**Stored data entries:**
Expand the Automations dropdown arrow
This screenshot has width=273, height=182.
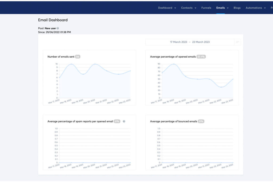(x=265, y=8)
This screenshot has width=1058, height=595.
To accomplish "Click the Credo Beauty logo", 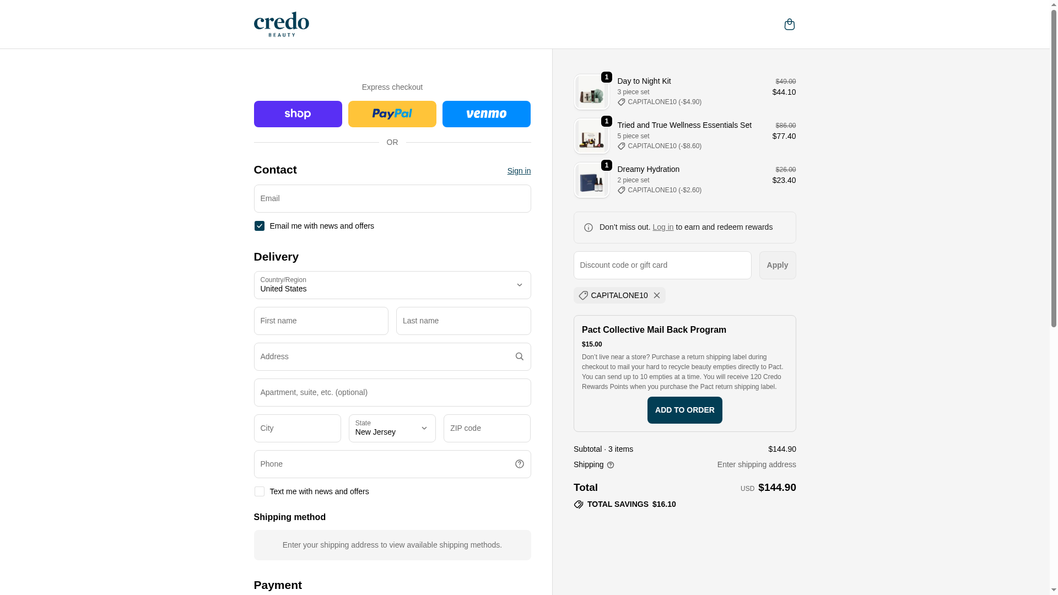I will coord(281,24).
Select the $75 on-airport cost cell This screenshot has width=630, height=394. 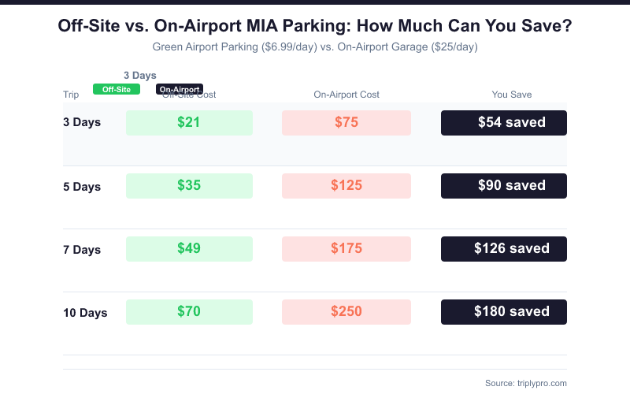click(x=347, y=123)
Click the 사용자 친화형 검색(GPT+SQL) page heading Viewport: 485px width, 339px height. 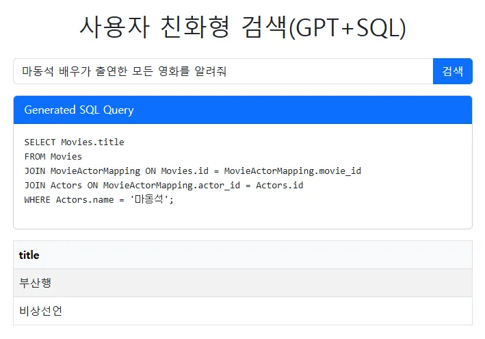tap(242, 27)
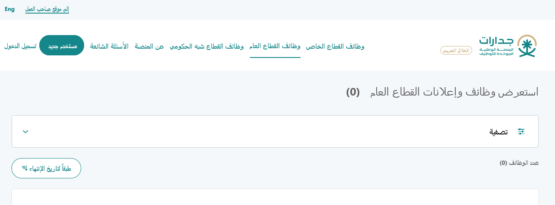This screenshot has height=205, width=555.
Task: Click the مستخدم جديد button
Action: (62, 45)
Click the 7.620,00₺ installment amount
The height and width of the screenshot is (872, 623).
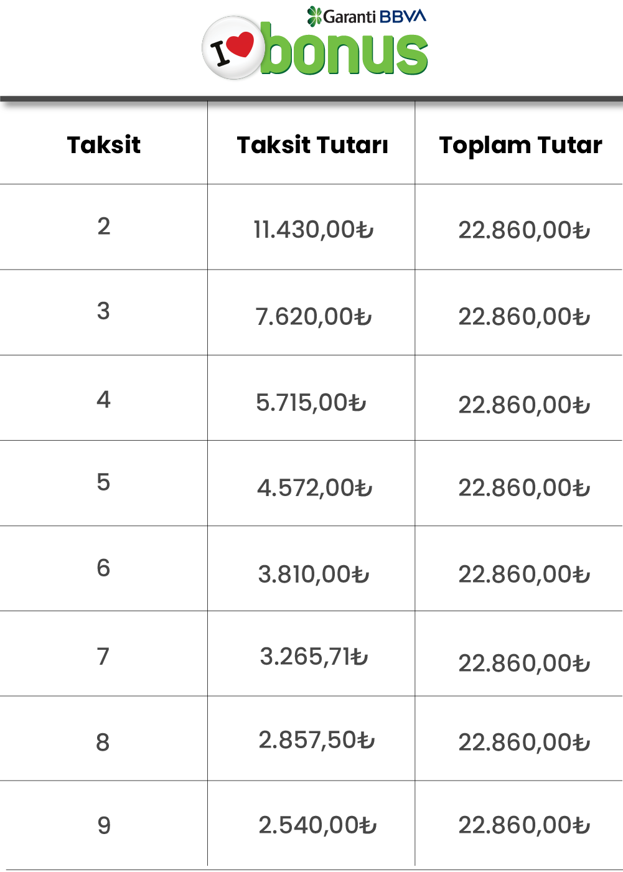tap(313, 316)
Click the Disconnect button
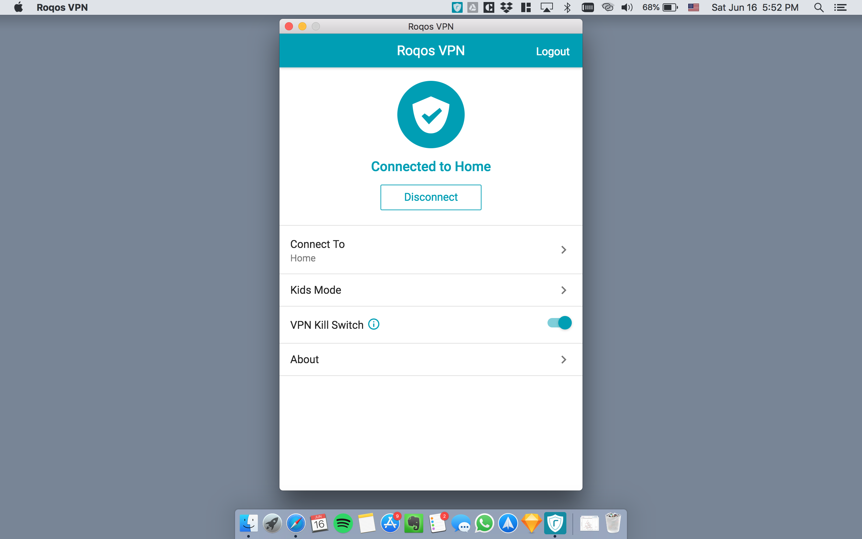This screenshot has width=862, height=539. pos(431,197)
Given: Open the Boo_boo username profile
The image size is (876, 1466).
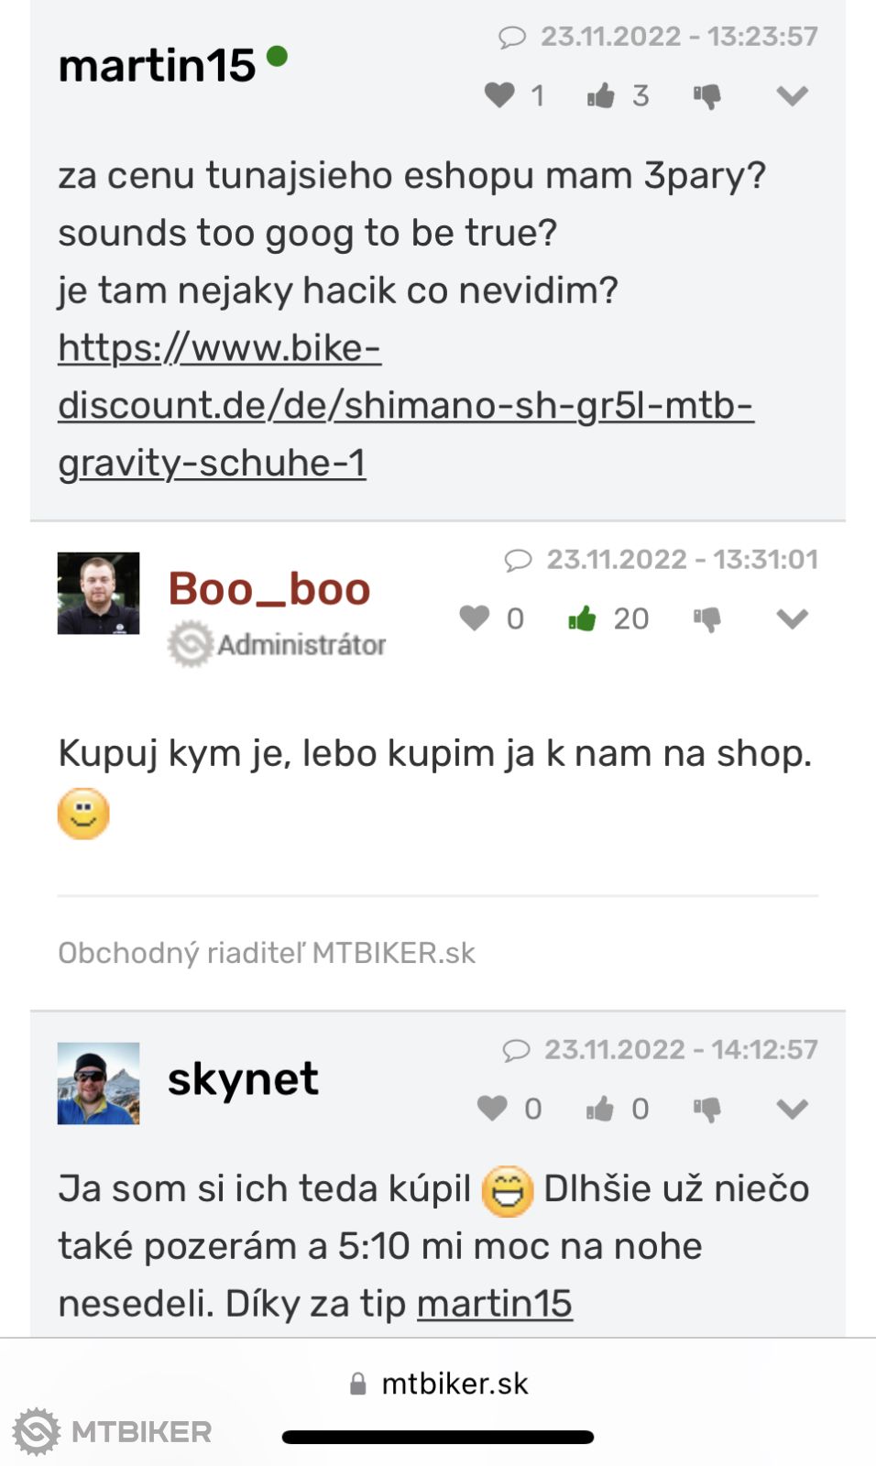Looking at the screenshot, I should click(268, 588).
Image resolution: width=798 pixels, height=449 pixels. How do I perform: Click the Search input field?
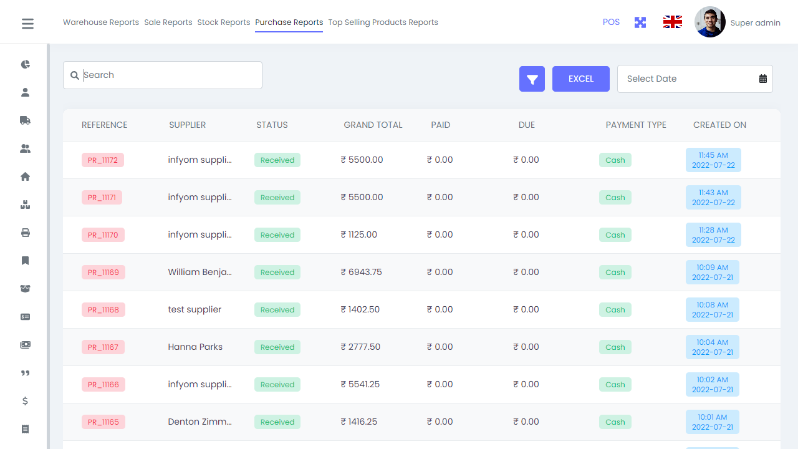(x=168, y=75)
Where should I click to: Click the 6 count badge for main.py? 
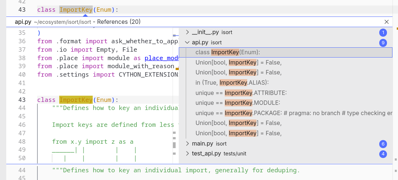coord(383,144)

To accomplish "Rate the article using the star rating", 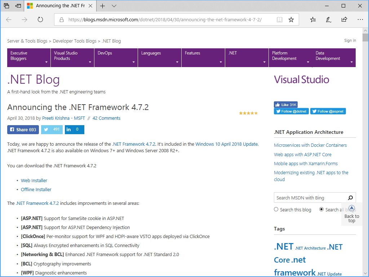I will pyautogui.click(x=248, y=113).
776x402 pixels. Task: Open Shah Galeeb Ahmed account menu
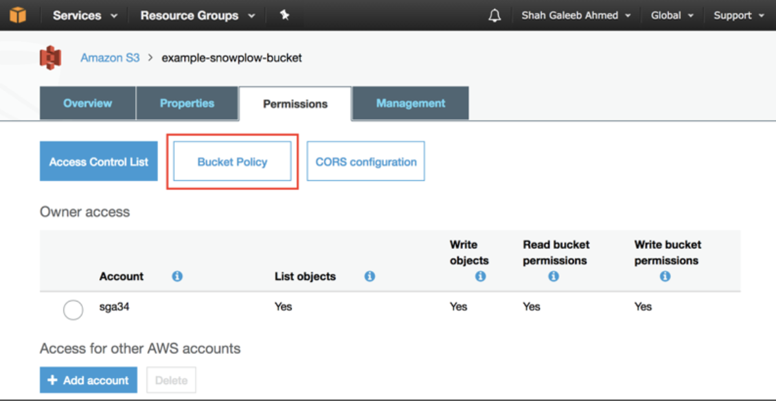[x=576, y=16]
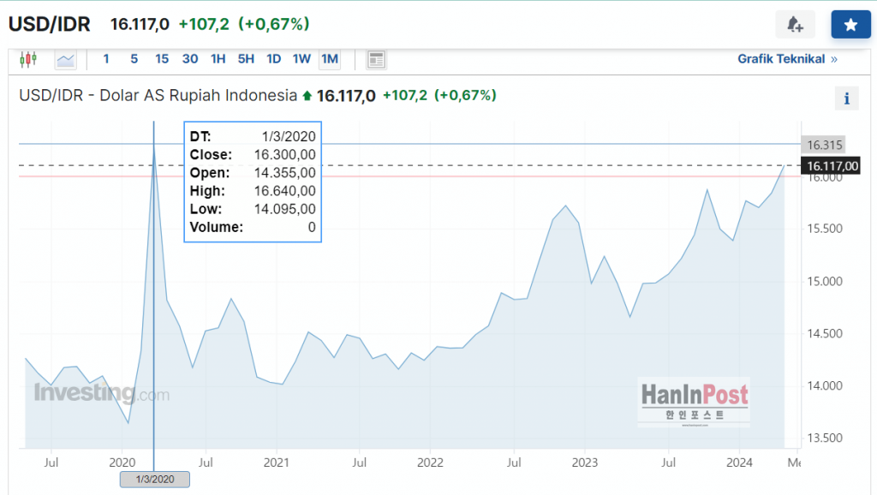Switch to the 1H timeframe

click(x=218, y=59)
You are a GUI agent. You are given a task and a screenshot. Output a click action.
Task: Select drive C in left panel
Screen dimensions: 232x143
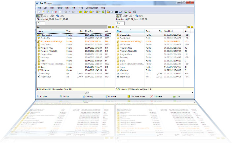click(40, 16)
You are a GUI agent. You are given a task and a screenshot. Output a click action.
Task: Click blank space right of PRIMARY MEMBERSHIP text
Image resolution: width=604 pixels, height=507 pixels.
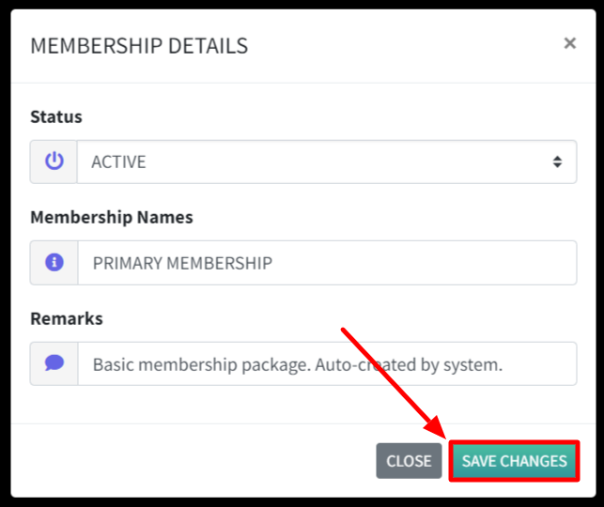click(423, 263)
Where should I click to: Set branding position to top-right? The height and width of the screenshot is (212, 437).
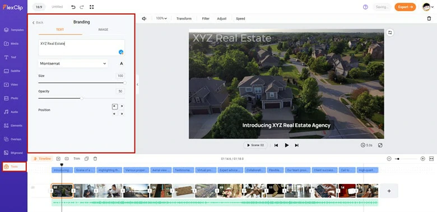122,107
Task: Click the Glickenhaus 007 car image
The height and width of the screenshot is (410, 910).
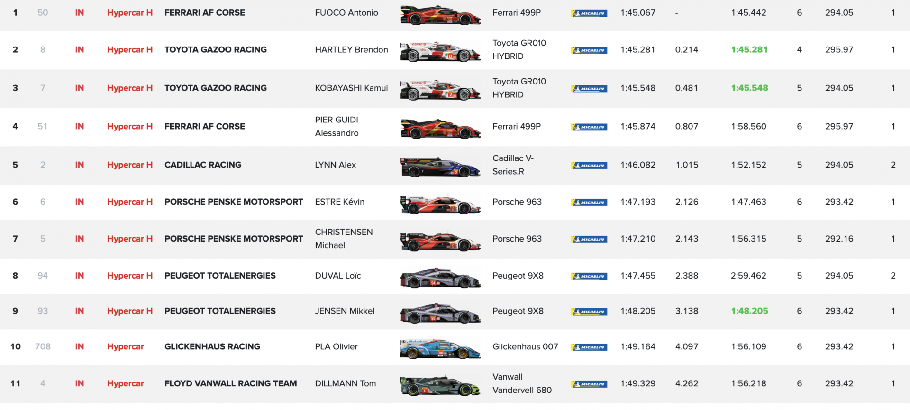Action: (440, 349)
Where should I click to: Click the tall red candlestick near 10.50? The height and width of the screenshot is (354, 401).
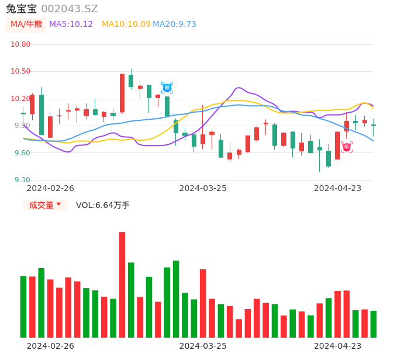click(x=122, y=93)
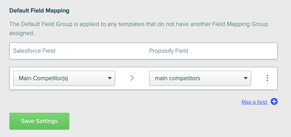Click the Default Field Group description text

coord(139,28)
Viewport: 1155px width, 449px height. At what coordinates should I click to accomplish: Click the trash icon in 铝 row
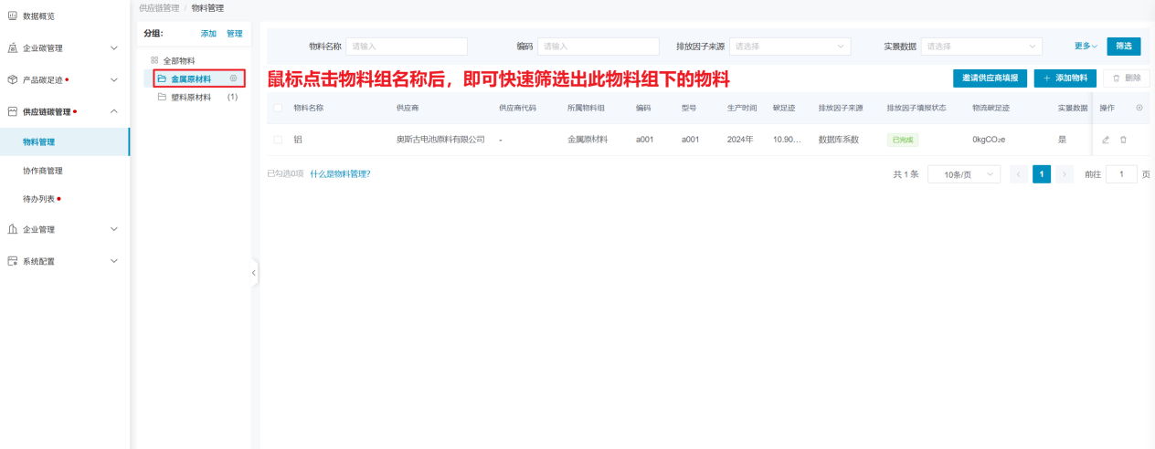[1123, 140]
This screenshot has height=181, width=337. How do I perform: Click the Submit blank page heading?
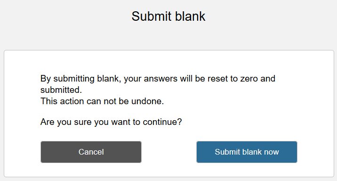click(169, 16)
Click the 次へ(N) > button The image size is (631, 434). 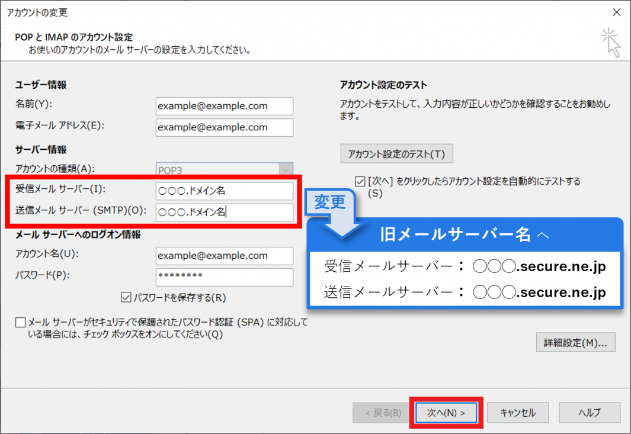tap(446, 413)
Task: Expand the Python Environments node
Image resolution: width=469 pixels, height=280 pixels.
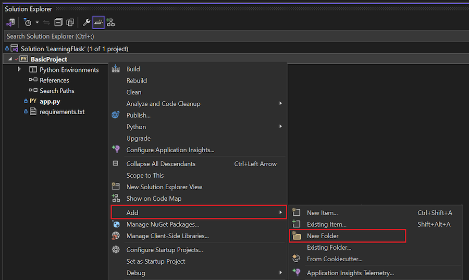Action: pos(19,69)
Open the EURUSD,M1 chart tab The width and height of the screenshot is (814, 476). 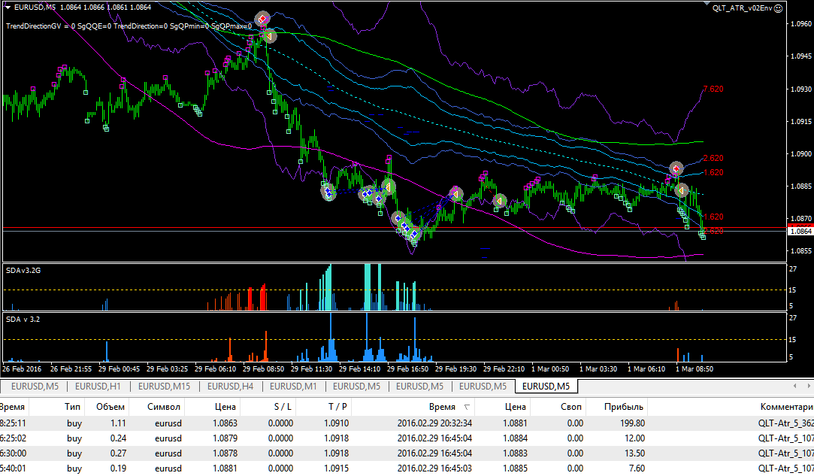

**Description of the task:**
Copy exactly the lines that begin at the one containing "Image resolution: width=469" and end at the last line of the records, both included, omitting the pictures.

**Response:**
Image resolution: width=469 pixels, height=280 pixels.
Action: pos(19,69)
Open the EURUSD,M1 chart tab The width and height of the screenshot is (814, 476). 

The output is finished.